National History Day (NHD) is a yearlong educational program sponsored by the New York State Historical Association. It encourages students to explore local, state, national and world history. Students have to select a historical topic that relates to an annual theme, this year the theme is “Rights and Responsibilities.” The students can write a research paper, produce a documentary film, create an exhibit, conduct a performance or create a website.
After extensive research and two-and-a-half months of preparation, the Granville students were ready to go to Albany to compete against other schools in the region.
Granville was the only school in Warren/Washington Counties to have students compete. Out of the twelve students who went, eight placed in their specific categories.
Eighth graders, Kyra Gee, Tim Tennant, Jeremy Amaral, Josh Fiske, Jacob Ladyka, Alex Birchmore and Libby Hicks, were all able to work on their project in Ann O’Brien’s English class and Allison VanGuilder’s History class. While ninth grader, Sophia Scott, did her performance on Civil War soldiers as an extra-circular activity working after school and at home.
“I had a lot of help from my family and teachers,” Sophia said, “I dressed up as my great grandfather and acted out a scene using machinery that they might have used during that time.”
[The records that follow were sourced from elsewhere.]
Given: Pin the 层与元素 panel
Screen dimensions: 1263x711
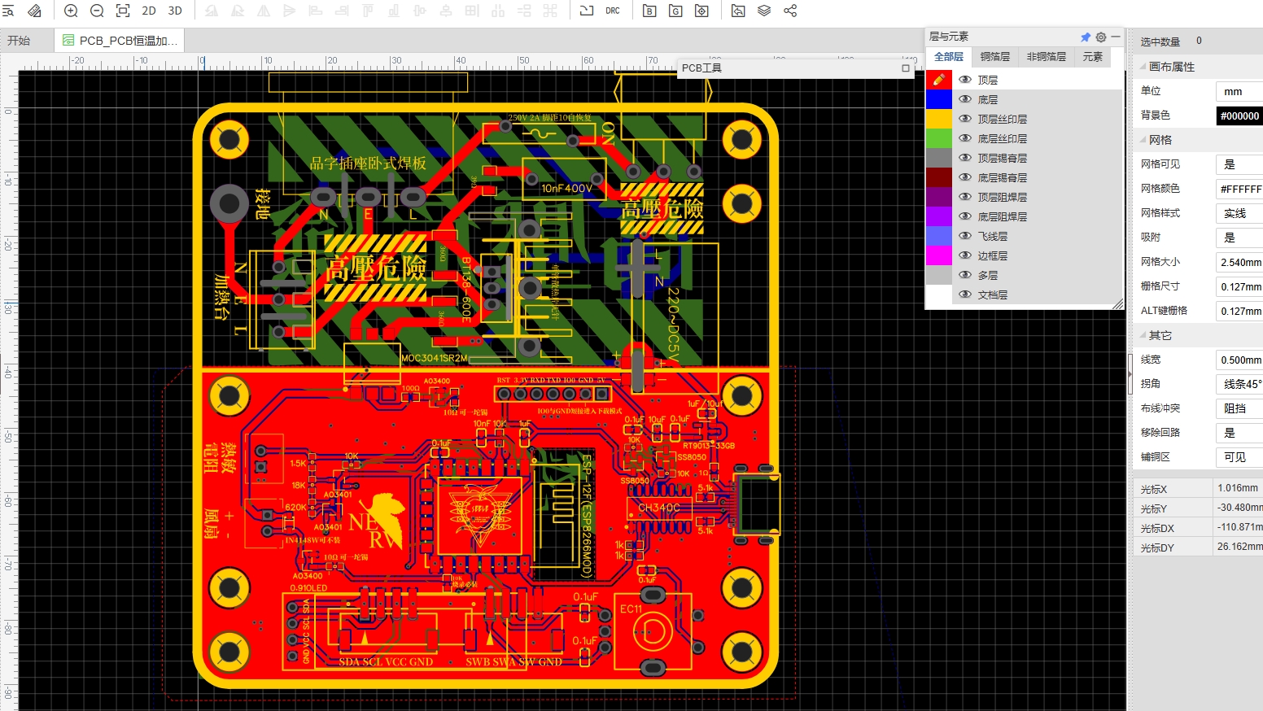Looking at the screenshot, I should [x=1085, y=37].
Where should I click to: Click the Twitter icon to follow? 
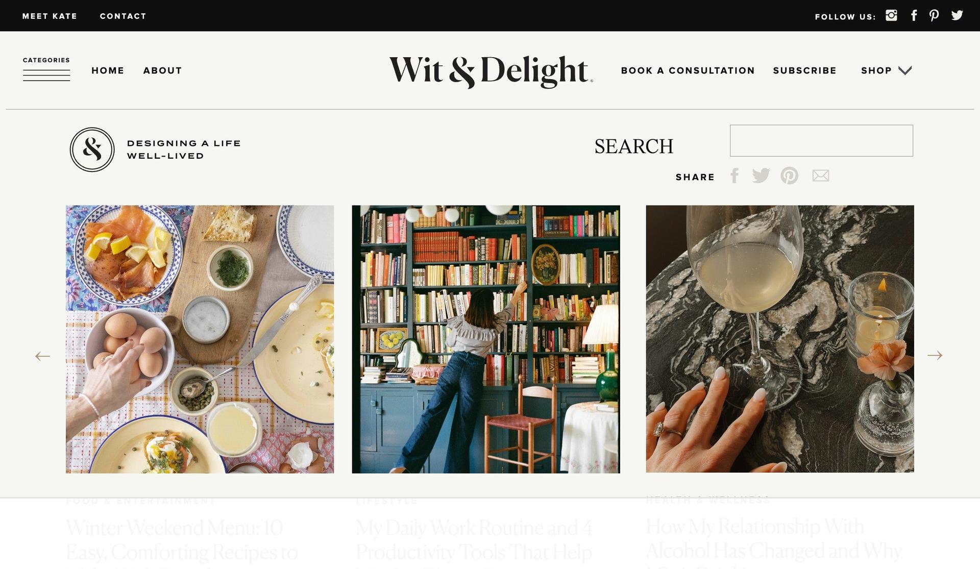click(957, 15)
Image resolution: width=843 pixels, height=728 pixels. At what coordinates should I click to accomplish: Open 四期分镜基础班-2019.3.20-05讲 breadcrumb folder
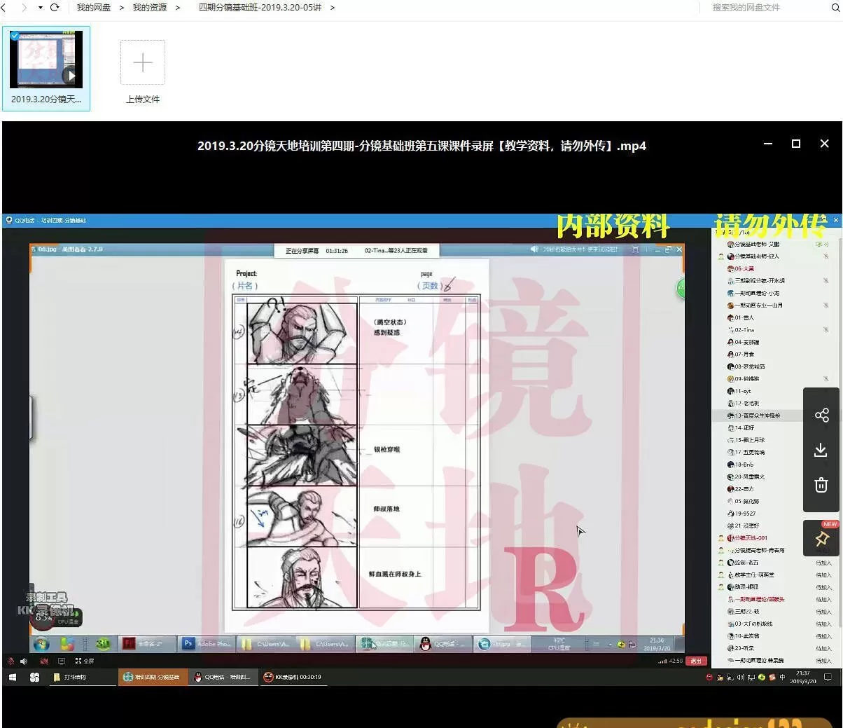coord(260,8)
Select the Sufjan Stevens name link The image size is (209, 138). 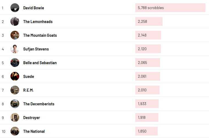coord(36,49)
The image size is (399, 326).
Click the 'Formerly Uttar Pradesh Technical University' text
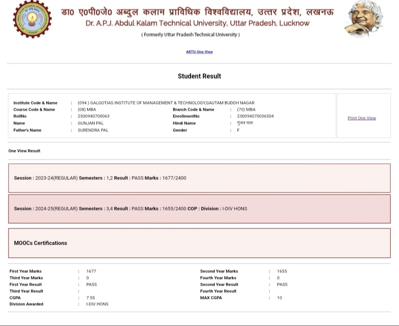tap(191, 35)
Mara McCarthy, the library media specialist, felt that the competition helps students see that there are other young scholars out there. “This is such a positive experience where students can see other young people choosing to learn, choosing to create, and write and read.”
The hardest part about the competition was that the students had to remember what their final piece was. Kyra Gee, who did her performance on Alice Paul and the Women’s Rights Movement, said “I had to remember which lines I added or took out. Going through so many drafts and trying to remember your lines was really difficult.”
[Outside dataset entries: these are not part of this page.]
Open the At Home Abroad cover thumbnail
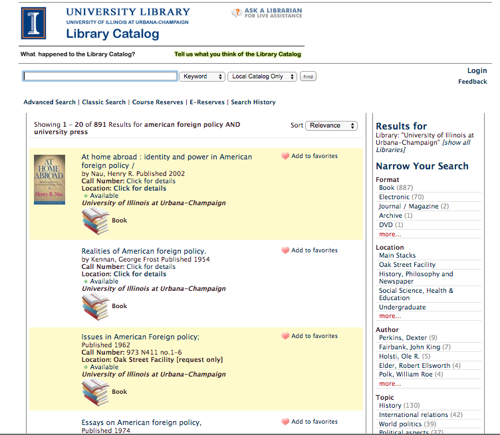pyautogui.click(x=49, y=179)
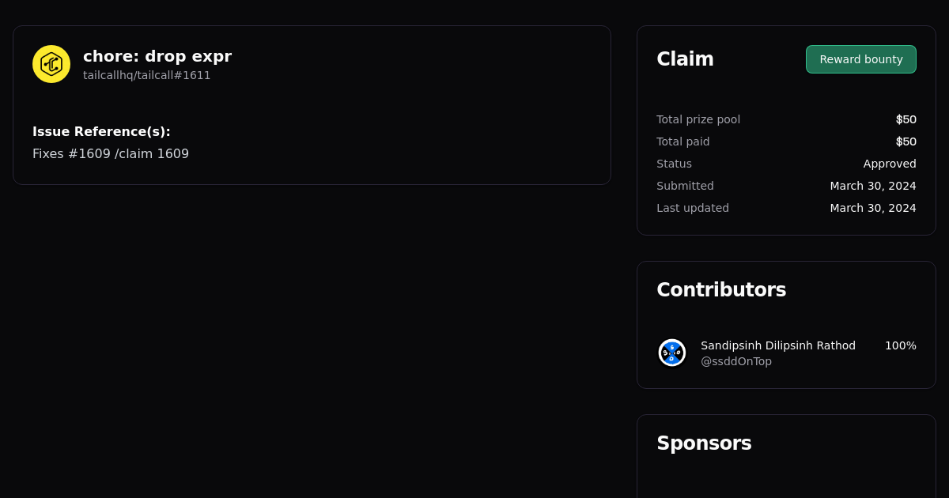Select the Issue Reference(s) label

pyautogui.click(x=101, y=132)
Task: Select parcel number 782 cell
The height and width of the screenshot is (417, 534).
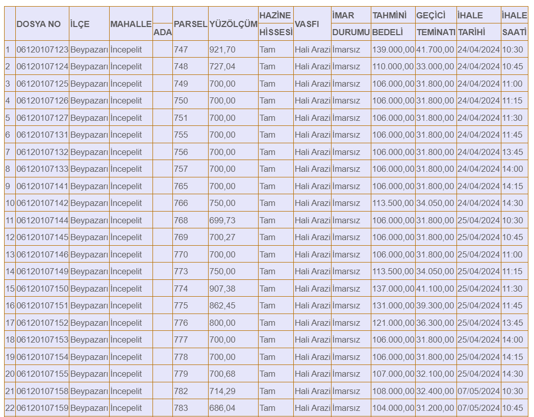Action: 181,392
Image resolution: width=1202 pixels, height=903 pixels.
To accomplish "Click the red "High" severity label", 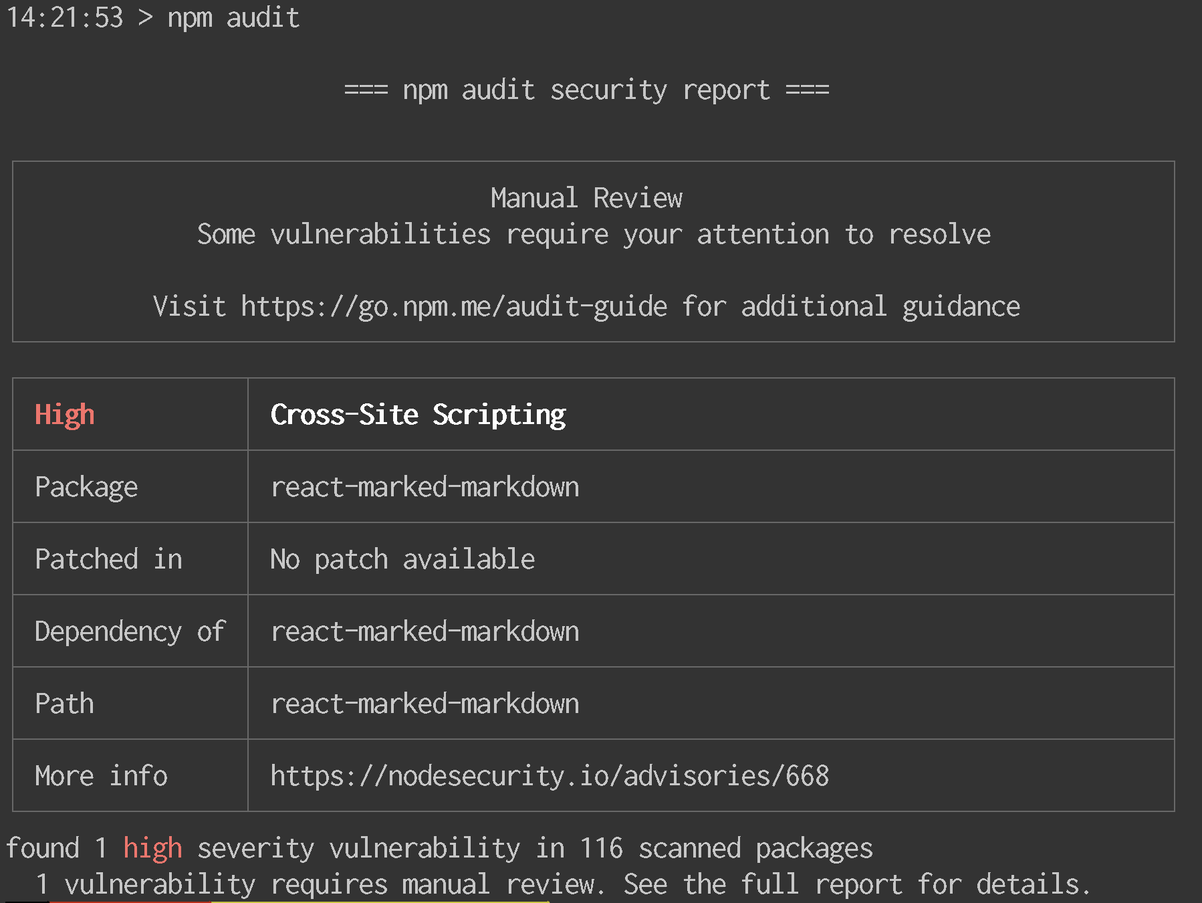I will coord(64,415).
All of the student’s projects were sent in ahead of time and evaluated by professional historians and educators. During the competition, the students had to stand in front of individual judges and answer specific questions about their projects.
First place winners for the junior contest were; Kyra Gee with her performance on Alice Paul and the Women’s Rights Movement, and Alex Birchmore with her research paper on The Children’s Bureau and the Outlawing of Child Labor in the U.S.
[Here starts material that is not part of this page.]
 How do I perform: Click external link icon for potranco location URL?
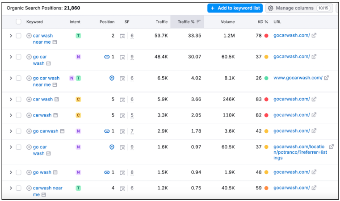coord(331,147)
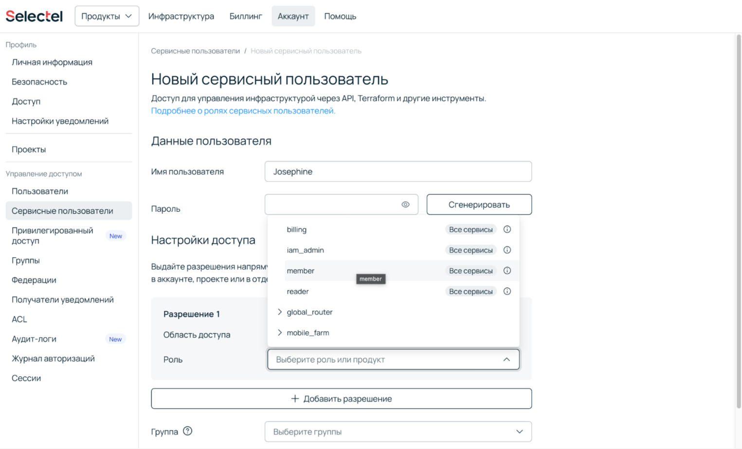Click the Selectel logo
The image size is (742, 449).
(x=34, y=16)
Second place winners for the junior contest were; Tim Tennant with his documentary on the Japanese Soldiers. Second place for the senior contest went to Sophia Scott with her performance on the Civil War Soldiers.
Third place winners for the junior contest were; Jeremy Amaral, Josh Fiske and Jacob Vladyka with their website on Pearl Harbor and the US Right to Drop the Atomic Bomb, and Libby Hicks with her paper on 19th Century Women’s Marriage Rights in the US.
Students who place first and second in their categories will be going to the NYS Competition on April 28 in Cooperstown, N.Y.
Ann O’Brien thinks that this will not only help them when they get into the high school, but will also help them on the college level, “not only does this contest encourage note taking, but using sites, like Easy Bib, to create their bibliographies helps them become more organized in their note taking as well. “
“We had an exceptional group of student and the project they created qualified on the national scoring rubric,” O’Brien stated, “I think the block schedule helped contribute to the quality of work we saw these students produce. It was very beneficial for them to be able to work on their projects in class.”
The eighth grade students even want to go again next year and compete in the senior division. Most of them wish they had known about it sooner, “I would encourage younger students to do this competition,” Libby Hicks said, “I wish I had known about it sooner.”
“This was a fantastic group of kids,” Allison VanGuilder said, “they were all willing and able, and had such great support from home.”